Among the bombshell revelations in the series that spotlighted descriptions of sexual abuse of child actors was the emotional commentary from Drake & Josh star Drake Bell, who described his grooming and sexual abuse by former childhood dialogue coach Brian Peck; Peck was convicted of sexually assaulting a Nickelodeon child actor (Bell) in 2004. In the third episode, Bell graphically recounts the abuse he suffered at Peck’s hands when he was 14- and 15-years-old.
Other former actors on Nickelodeon shows from the Schneider era also allege that they were rife with sexism, racism and inappropriate behavior involving underage stars and crew and alleged predatory behavior. The show suggests that Schneider’s shows tended to put young women in comedic situations with overt sexual implications, while depicting him as an angry and emotionally abusive boss, including specific allegations of sexual harassment and gender discrimination form women who worked as writers under him on All That.
Among the allegations are that he displayed pornography on his computer in their presence in the writers’ room and often asked for massages from female staffers with the implication that they could help get the women’s sketches on the shows, which he has denied.
According to the AP, the suit claims “Quiet on Set’s portrayal of Schneider is a hit job. While it is indisputable that two bona fide child sexual abusers worked on Nickelodeon shows, it is likewise indisputable that Schneider had no knowledge of their abuse, was not complicit in the abuse, condemned the abuse once it was discovered and, critically, was not a child sexual abuser himself.” In addition to Discovery — parent company of ID and Max — the suit names the show’s producers as well, Sony Pictures Television and Maxine Productions. The suit claims that the series and its trailer unjustly implicated Schneider in child sex abuse by showing pictures of him, some with his arm around young actresses, amid discussions of what they said were unsafe environments on his sets.

> [Dataset section]:

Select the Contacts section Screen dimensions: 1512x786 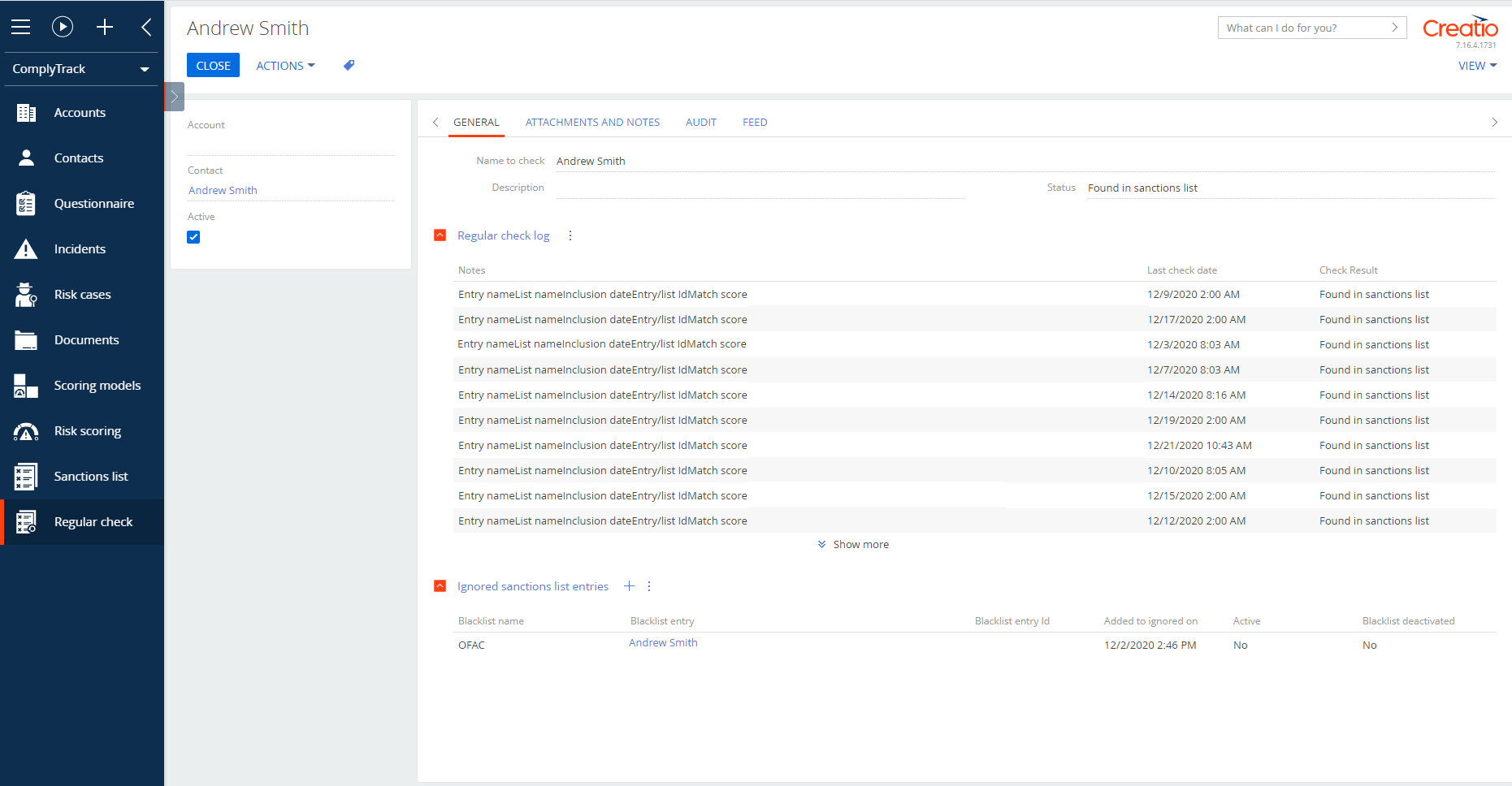[x=78, y=158]
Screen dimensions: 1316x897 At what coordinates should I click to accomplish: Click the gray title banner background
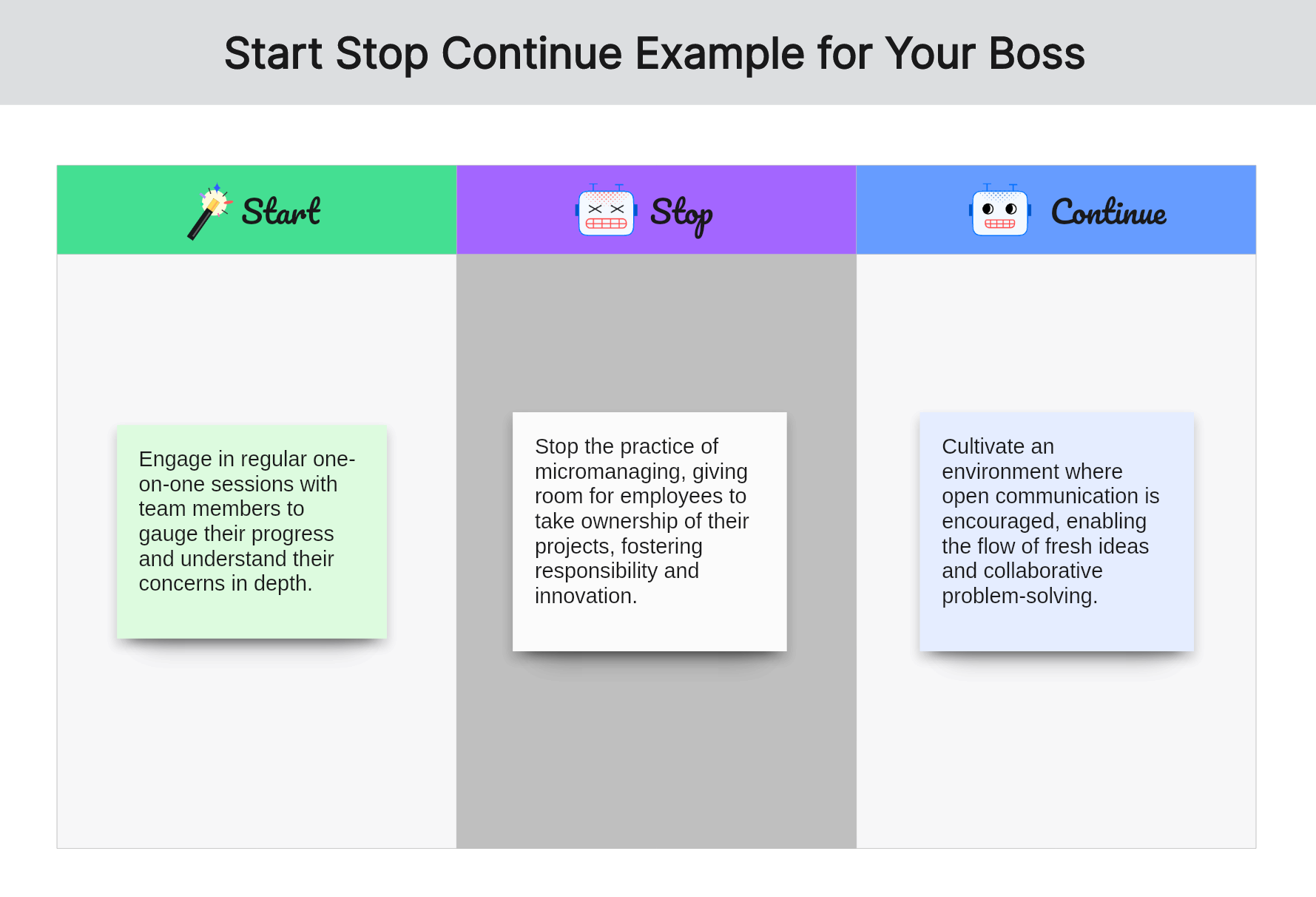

> [Goal]: Repeat the passage of the Quiet on Set article above from "According to the" to "on his sets.".

> [Reply to the task]:
According to the AP, the suit claims “Quiet on Set’s portrayal of Schneider is a hit job. While it is indisputable that two bona fide child sexual abusers worked on Nickelodeon shows, it is likewise indisputable that Schneider had no knowledge of their abuse, was not complicit in the abuse, condemned the abuse once it was discovered and, critically, was not a child sexual abuser himself.” In addition to Discovery — parent company of ID and Max — the suit names the show’s producers as well, Sony Pictures Television and Maxine Productions. The suit claims that the series and its trailer unjustly implicated Schneider in child sex abuse by showing pictures of him, some with his arm around young actresses, amid discussions of what they said were unsafe environments on his sets.